Use the ARTC SDK to capture audio from custom sources instead of the built-in capture module.
Overview
The ARTC SDK's built-in audio module covers most use cases, but custom audio capture is needed in scenarios such as:
-
When an audio capture device is occupied by another process.
-
To capture audio from a custom source, like a proprietary system or an audio file, and send it to the SDK.
Custom audio capture lets you manage your own audio devices and sources.
Sample code
Android: Android/ARTCExample/AdvancedUsage/src/main/java/com/aliyun/artc/api/advancedusage/CustomAudioCaptureAndRender/CustomAudioCaptureActivity.java.
iOS: iOS/ARTCExample/AdvancedUsage/CustomAudioCapture/CustomAudioCaptureVC.swift.
Harmony: Harmony/ARTCExample/entry/src/main/ets/pages/advancedusage/CustomAudioCapturePage.ets.
Prerequisites
Before you begin, ensure you have completed the following:
-
Created an Alibaba Real-Time Communication (ARTC) application and obtained an App ID and App Key from the ApsaraVideo Live console. For instructions, see Create an application.
-
Integrated the ARTC SDK into your project and implemented basic real-time audio and video calling. For instructions, see Download and integrate the ARTC SDK and Implement an audio/video call.
Implementation
1. Enable or disable internal capture
To use custom audio capture, first disable the SDK's internal capture module by passing the extras parameter when calling getInstance to create the engine:
user_specified_use_external_audio_record: Disables the SDK's internal capture to enable custom audio capture.
-
"TRUE": Use custom audio capture (disables internal capture). -
"FALSE": Do not use custom audio capture (enables internal capture).
The extras parameter is a JSON string.
Android
String extras = "{\"user_specified_use_external_audio_record\":\"TRUE\"}";
mAliRtcEngine = AliRtcEngine.getInstance(this, extras);
iOS
// Create and initialize the engine.
var customAudioCaptureConfig: [String: String] = [:]

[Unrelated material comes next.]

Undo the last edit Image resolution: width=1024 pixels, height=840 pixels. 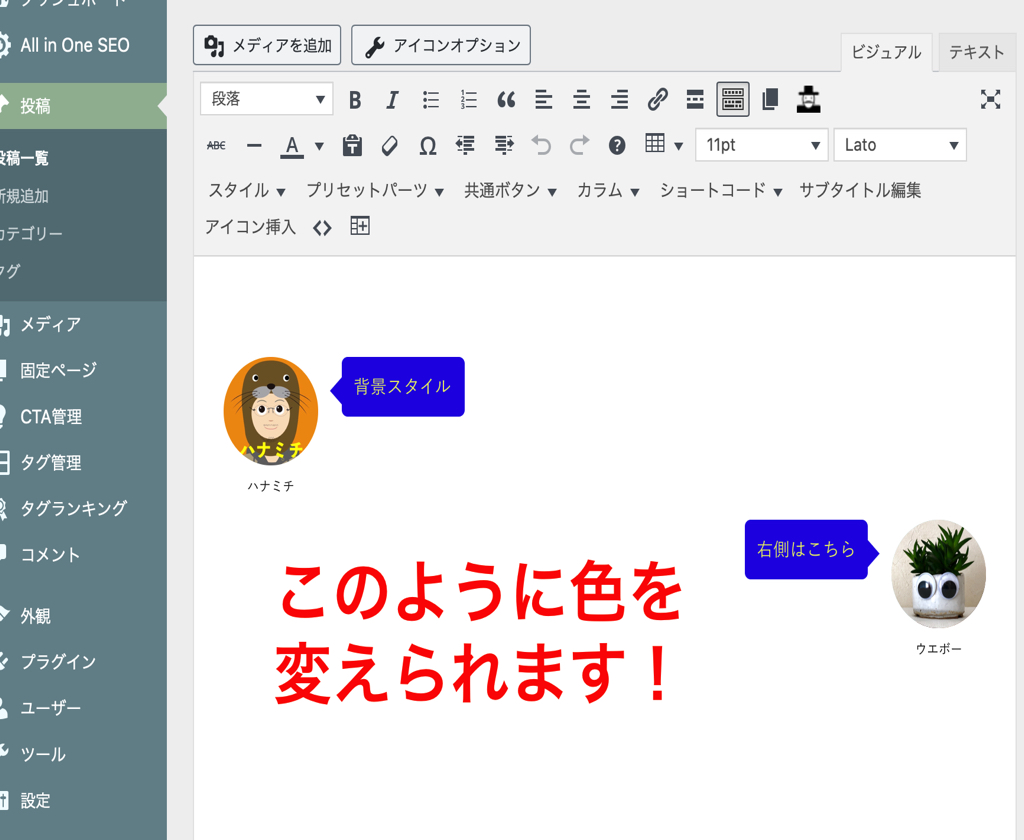[x=541, y=146]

// Use custom audio capture.
customAudioCaptureConfig["user_specified_use_external_audio_record"] = "TRUE"
// Serialize to JSON.
guard let jsonData = try? JSONSerialization.data(withJSONObject: customAudioCaptureConfig, options: []),
let extras = String(data: jsonData, encoding: .utf8) else {
print("JSON serialization failed")
return
}
let engine = AliRtcEngine.sharedInstance(self, extras:extras)
Mac
NSString * extras = @"{\"user_specified_use_external_audio_record\":\"TRUE\"}";
mAliRtcEngine = [AliRtcEngine sharedInstance:self extras:extras];
Windows
/* Windows supports enabling or disabling audio capture during engine creation. */
/* Disable internal capture. */
char* extra = "{\"user_specified_enable_use_virtual_audio_device\":\"TRUE\", \"user_specified_use_external_audio_record\":\"TRUE\"}";
mAliRtcEngine = AliRtcEngine.Create(extra);
/* Enable internal capture. */
char* extra = "{\"user_specified_enable_use_virtual_audio_device\":\"FALSE\", \"user_specified_use_external_audio_record\":\"FALSE\"}";
mAliRtcEngine = AliRtcEngine.Create(extra);
Harmony
// Create an RTC engine instance and enable custom audio capture.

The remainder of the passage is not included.